Turnovers tripped up Terps in loss at Clemson

Already down a touchdown in the heart of a deafening Death Valley, Maryland needed a response after Clemson quarterback Tajh Boyd guided the No. 11 Tigers into the end zone on their second series of the game.

But instead what Maryland produced was something it simply could not afford. Linebacker-turned-quarterback Shawn Petty, making his second collegiate start, committed a costly fumble rushing left on first-and-10. The ball was recovered in the scrum by the Tigers and returned 16 yards to the end zone for a 14-0 lead.


The first-quarter turnover set the tone Saturday for an injury-plagued Maryland team, which suffered its fourth consecutive loss in a 45-10 blowout, dropping the Terps to 4-6 overall and 2-4 in the Atlantic Coast Conference.

"It's tough to beat a top-10 team with three turnovers," Maryland coach Randy Edsall said during his weekly Sunday conference call. "If you want to win you can't keep turning the ball over."


The Terps fumbled again in the first quarter, again as a result of Petty taking a hit — this time a sack — in Clemson territory. The Tigers drove down the field and scored on a 28-yard touchdown pass to pad their lead at 21-0. Maryland's final fumble came in the third quarter, again by Petty, as he tried to scramble on third down.

After watching film, Edsall pointed out that Petty wasn't holding on to the ball properly when trying to scramble or preparing to take a hit, something they had been working on extensively in the practice during the past few weeks.

"He just wasn't doing that," said Edsall, harping on the fact that he must improve. "But it's not just Shawn. It's everybody on the team."

Edsall said the team would be working on ball security in practices this week as they have every week. The Terps have a date with No. 10 Florida State on Saturday in the final home game of the season. The Seminoles boast the No. 1 total defense in the ACC and are tied for fourth in the conference in sacks with 23. Maryland ranks last in sacks against with 33.

But in the blowout Saturday, Maryland and Edsall were able to find a few positives, like the emergence of freshman running back Brandon Ross, who filled in for the injured Wes Brown and rushed for 100 yards on 6.2 yards per carry against a top-five defense in the ACC.

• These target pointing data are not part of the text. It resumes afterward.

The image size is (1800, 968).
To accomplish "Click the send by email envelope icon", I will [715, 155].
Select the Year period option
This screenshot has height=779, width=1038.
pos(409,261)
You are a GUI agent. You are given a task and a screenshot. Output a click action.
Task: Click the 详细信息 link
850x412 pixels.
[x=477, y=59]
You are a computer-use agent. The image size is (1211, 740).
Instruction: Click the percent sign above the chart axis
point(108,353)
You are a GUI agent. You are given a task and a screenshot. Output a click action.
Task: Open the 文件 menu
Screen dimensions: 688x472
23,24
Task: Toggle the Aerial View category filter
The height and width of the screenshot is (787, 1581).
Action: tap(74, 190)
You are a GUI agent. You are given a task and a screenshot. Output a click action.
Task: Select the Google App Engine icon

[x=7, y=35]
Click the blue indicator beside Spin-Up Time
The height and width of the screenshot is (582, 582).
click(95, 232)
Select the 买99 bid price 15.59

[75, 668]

Arguably the biggest play of the game for Maryland was a 74-yard return by cornerback Dexter McDougle off a missed 55-yard field goal attempt. The Terps managed a field goal by Brad Craddock on the ensuing drive.

Edsall thought the Tigers' field-goal attempt was an act of disguise by Clemson. The Maryland coach thought Clemson would instead do a pooch kick. But Clemson's long gamble paid off for the Terps.

"I told the team, those guys aren't used to tackling, those offensive guys and lineman," Edsall said.


But as McDougle made his way down the field, he became visibly exhausted and pitched the ball to a teammate for a minimal gain, something Edsall saw as an unnecessary risk considering the turnovers already committed by the team.

"[The return] was a smart play," Edsall said. But the pitch would have been a "hindrance" if Maryland fumbled.